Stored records
┏━━

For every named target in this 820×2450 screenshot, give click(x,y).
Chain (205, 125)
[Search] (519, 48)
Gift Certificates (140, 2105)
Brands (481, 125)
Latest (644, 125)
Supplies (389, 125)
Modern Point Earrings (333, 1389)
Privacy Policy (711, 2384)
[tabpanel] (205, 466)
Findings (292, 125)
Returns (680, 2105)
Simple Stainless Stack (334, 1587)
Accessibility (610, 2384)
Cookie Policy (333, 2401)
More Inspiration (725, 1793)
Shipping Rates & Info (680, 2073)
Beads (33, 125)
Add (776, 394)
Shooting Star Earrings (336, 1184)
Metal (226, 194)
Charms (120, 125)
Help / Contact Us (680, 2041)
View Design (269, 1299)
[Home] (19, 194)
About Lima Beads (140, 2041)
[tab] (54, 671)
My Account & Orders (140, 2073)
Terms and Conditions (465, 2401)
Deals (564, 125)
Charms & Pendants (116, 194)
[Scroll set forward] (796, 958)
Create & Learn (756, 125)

┗━━

Task goal: Could you restate every record above word for word?

Finished task:
For every named target in this 820×2450 screenshot, give click(x,y).
Chain (205, 125)
[Search] (519, 48)
Gift Certificates (140, 2105)
Brands (481, 125)
Latest (644, 125)
Supplies (389, 125)
Modern Point Earrings (333, 1389)
Privacy Policy (711, 2384)
[tabpanel] (205, 466)
Findings (292, 125)
Returns (680, 2105)
Simple Stainless Stack (334, 1587)
Accessibility (610, 2384)
Cookie Policy (333, 2401)
More Inspiration (725, 1793)
Shipping Rates & Info (680, 2073)
Beads (33, 125)
Add (776, 394)
Shooting Star Earrings (336, 1184)
Metal (226, 194)
Charms (120, 125)
Help / Contact Us (680, 2041)
View Design (269, 1299)
[Home] (19, 194)
About Lima Beads (140, 2041)
[tab] (54, 671)
My Account & Orders (140, 2073)
Terms and Conditions (465, 2401)
Deals (564, 125)
Charms & Pendants (116, 194)
[Scroll set forward] (796, 958)
Create & Learn (756, 125)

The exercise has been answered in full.